A criação do Serviço Nacional de Saúde, que se torna lei em 1979, é um momento decisivo no alavancar da qualidade dos cuidados de saúde até então prestados ao portugueses.

Estabeleceu-se o direito à proteção na saúde, através de um sistema universal e gratuito. Como consequência, a cobertura dos cuidados à população quase que duplicou, com uma melhoria significativa de todos os indicadores de saúde.

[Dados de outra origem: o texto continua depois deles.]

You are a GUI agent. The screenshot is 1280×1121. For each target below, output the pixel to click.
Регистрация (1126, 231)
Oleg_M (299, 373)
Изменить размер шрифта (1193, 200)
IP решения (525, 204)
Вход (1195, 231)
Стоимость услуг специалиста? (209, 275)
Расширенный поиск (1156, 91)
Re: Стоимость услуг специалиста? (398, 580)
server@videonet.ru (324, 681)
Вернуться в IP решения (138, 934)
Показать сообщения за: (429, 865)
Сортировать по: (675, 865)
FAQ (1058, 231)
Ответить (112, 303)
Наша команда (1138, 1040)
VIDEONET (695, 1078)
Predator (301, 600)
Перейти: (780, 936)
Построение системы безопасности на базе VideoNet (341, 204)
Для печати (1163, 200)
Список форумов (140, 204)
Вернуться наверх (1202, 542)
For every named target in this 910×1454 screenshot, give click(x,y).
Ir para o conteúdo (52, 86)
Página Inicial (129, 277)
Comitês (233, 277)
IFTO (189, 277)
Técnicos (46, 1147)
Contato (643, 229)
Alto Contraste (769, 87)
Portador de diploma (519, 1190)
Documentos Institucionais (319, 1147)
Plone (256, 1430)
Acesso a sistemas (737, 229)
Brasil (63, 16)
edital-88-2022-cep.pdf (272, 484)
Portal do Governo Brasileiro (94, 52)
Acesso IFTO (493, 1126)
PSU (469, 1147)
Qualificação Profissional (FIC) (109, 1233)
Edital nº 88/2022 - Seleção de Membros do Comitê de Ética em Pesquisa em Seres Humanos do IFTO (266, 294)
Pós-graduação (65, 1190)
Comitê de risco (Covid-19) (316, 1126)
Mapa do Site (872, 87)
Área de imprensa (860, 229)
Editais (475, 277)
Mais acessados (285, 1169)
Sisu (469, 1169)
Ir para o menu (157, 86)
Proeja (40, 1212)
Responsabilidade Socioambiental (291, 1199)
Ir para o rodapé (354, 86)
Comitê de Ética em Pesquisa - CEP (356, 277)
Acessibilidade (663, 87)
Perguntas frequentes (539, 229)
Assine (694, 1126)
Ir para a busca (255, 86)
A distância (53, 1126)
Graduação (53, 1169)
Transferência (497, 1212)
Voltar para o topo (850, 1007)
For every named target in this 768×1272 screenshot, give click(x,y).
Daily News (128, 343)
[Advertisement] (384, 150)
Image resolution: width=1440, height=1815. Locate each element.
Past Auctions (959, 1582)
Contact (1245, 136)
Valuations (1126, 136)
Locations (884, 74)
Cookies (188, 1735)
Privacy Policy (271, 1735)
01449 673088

É, muito provavelmente, a mais pacífica das conquistas do 25 de Abril, se bem que se comecem a discutir métodos diversos de garantir o acesso à saúde. A direção unificada, a gestão descentralizada e participada e, principalmente, a gratuitidade do SNS esbarram nos números da sustentabilidade do sistema. Mas a verdade é que ele foi absolutamente crucial para que o crescimento e desenvolvimento dos portugueses.

Mudanças à vista?

Como se pode por alguns dos exemplos aqui tratados, a revolução na saúde empreendida após o 25 de Abril teve um alcance brutal, levando muita gente pela primeira vez a uma consulta, a fazer um exame de rotina ou na prevenção de muitas doenças passíveis de serem tratadas a montante.

Tem os seus defeitos, as suas vulnerabilidade, mas olhando para a forma como a saúde é encarada em alguns países (sendo o mais célebre o caso dos Estados Unidos da América, onde milhões de cidadãos continuam sem acesso a cuidados de saúde por não possuírem seguros privados), talvez seja altura de perceber que o SNS pode, e deve, ser reformado. Aniquilado é que já não parece ser boa ideia.